Andrew works with both an experiential and a content-driven training process to build resiliency in professionals at risk of experiencing secondary trauma. The training integrates trauma theory, attachment theory, neurobiology, and embodiment work as it applies to the secondary trauma we are exposed to through work in traumatic work environments. Andrew creates safety in any experiential process and encourages participants to track the impact of these training strategies on their whole system.

Training packages will be available online soon. To inquire in the interim, email: activateresiliency@gmail.com.

What is Secondary Trauma?

Secondary trauma is not merely an emotional disorder, although emotional distress is one aspect of its presentation. Rather, secondary trauma emerges from the way humans use brain and body functions to connect with other humans in effective collaborative relationships. Mirror neurons in the human brain allow the professional to deeply understand the experiences of those they serve. This means that we feel WITH our clients, not FOR our clients.

This feeling WITH the client means that the content of the client’s experience is recorded in all parts of the tri-partite brain of the professional worker. Their thinking patterns are impacted, emotions are hijacked, and their body selves are activated by the traumatic content of the cases they work in. If the worker is not trained in the recognition of secondary trauma process and its antidotes, they begin an unsustainable erosion of their own personal and professional capacity.

Resiliency does not just limit the toxicity of trauma, but it creates the potential to transform toxic distress into strength.
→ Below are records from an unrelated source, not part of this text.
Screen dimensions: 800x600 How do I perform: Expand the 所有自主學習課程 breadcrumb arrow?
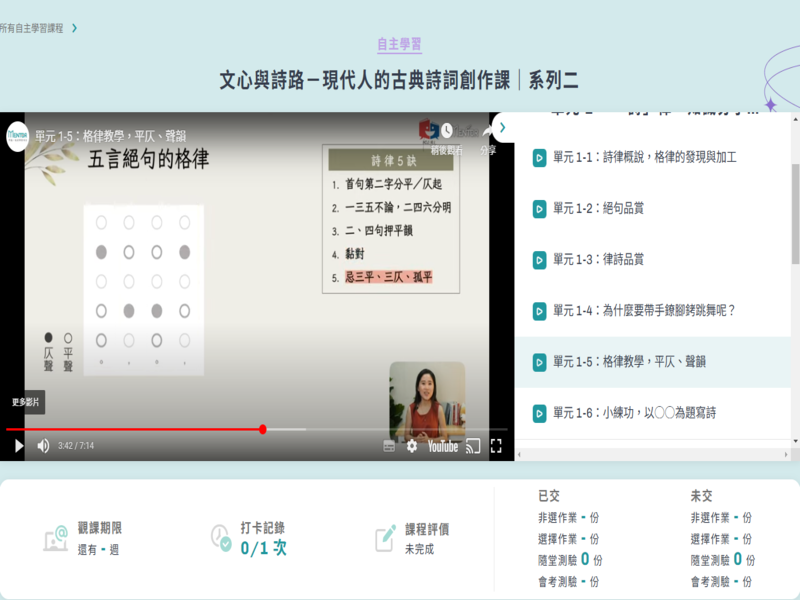pos(74,28)
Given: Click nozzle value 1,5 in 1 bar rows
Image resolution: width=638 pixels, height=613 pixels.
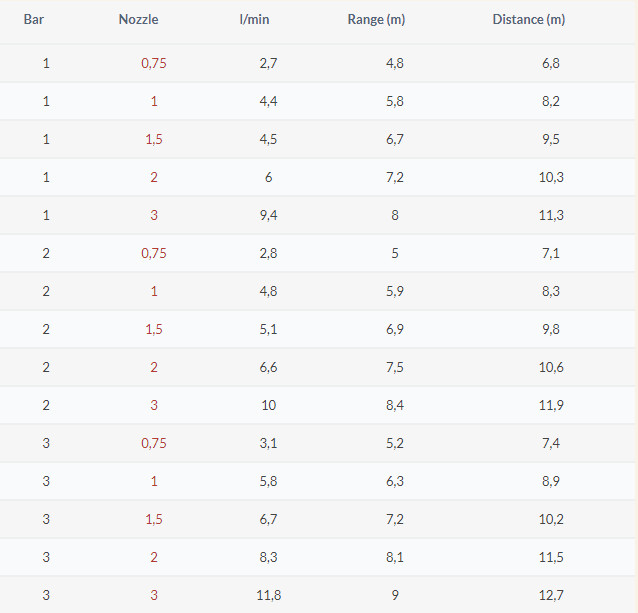Looking at the screenshot, I should [x=154, y=140].
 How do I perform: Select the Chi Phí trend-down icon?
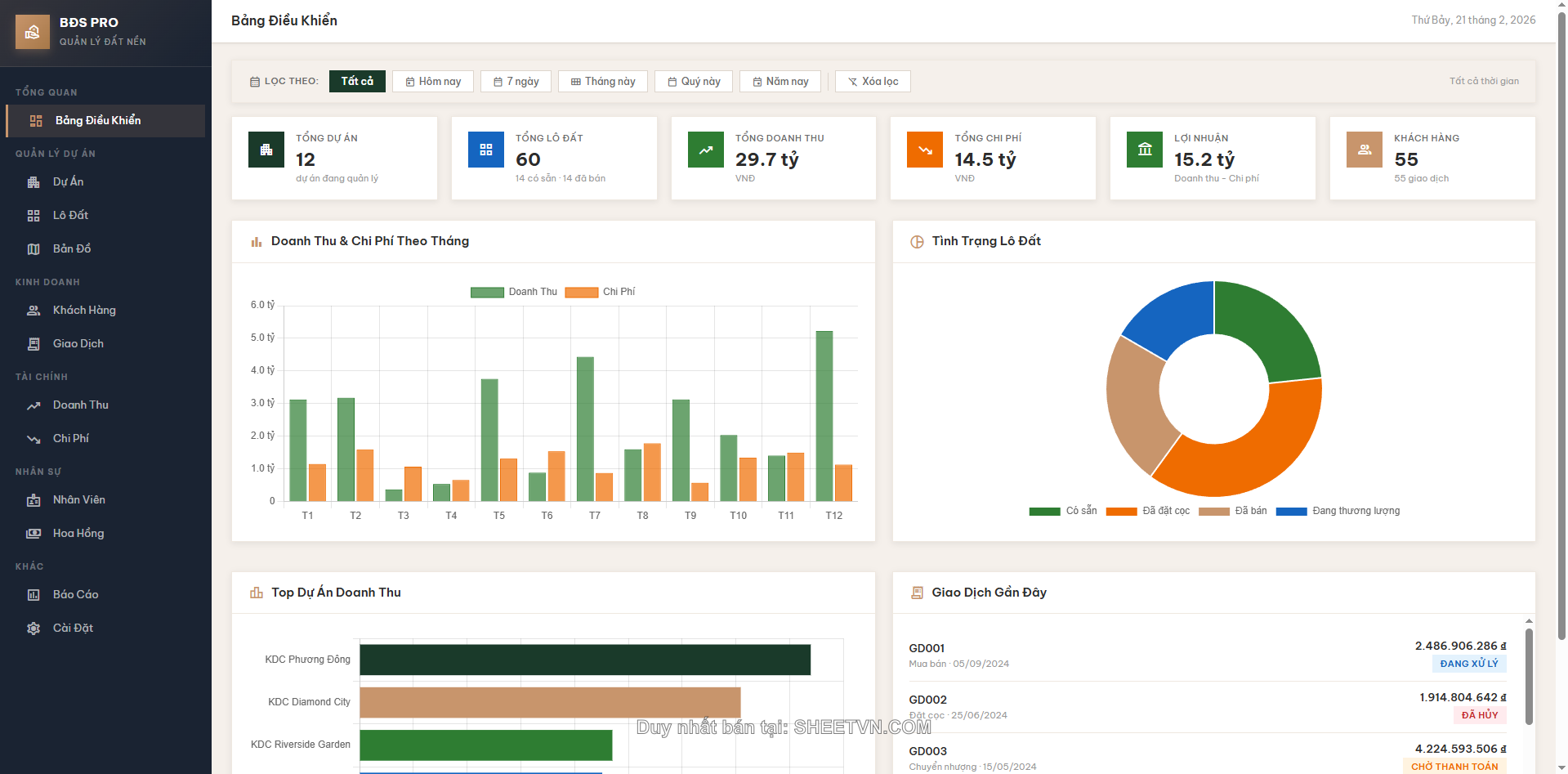[x=34, y=438]
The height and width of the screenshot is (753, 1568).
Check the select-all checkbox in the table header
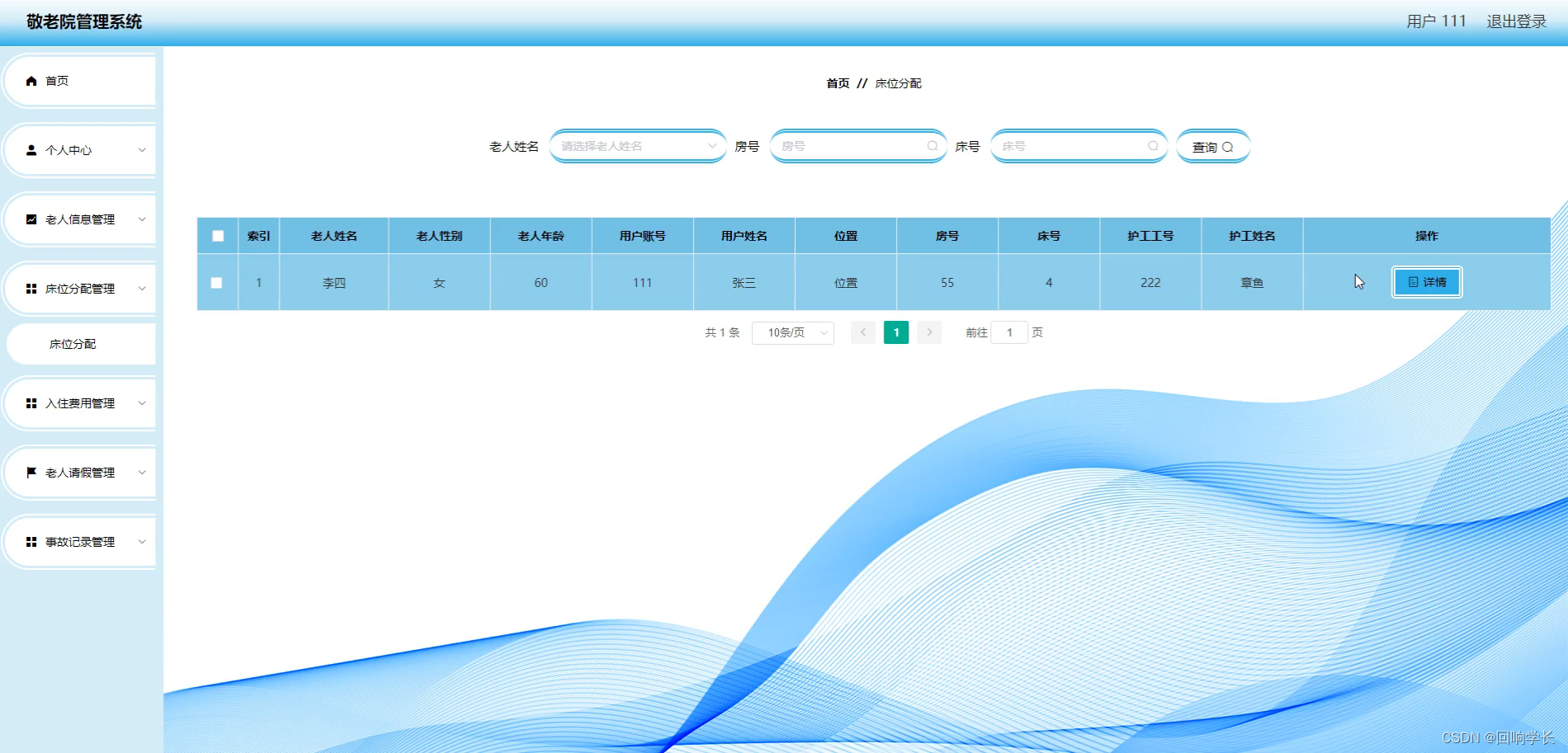(217, 236)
The goal of resiliency practice is to create post-traumatic growth, meaning that the life and body of the worker is enhanced and strengthened not merely salvaged from the toxicity of trauma.

Definition of resiliency.

Resiliency is the natural tendency of the human being to protect themselves in the face of traumatic exposure. It includes the use of body, emotion, communication, and relationship-based activities that strengthen the core self of the workers so they can meet trauma with a strengthening response. It is the replacement of toxic trauma with powerful skills and practices.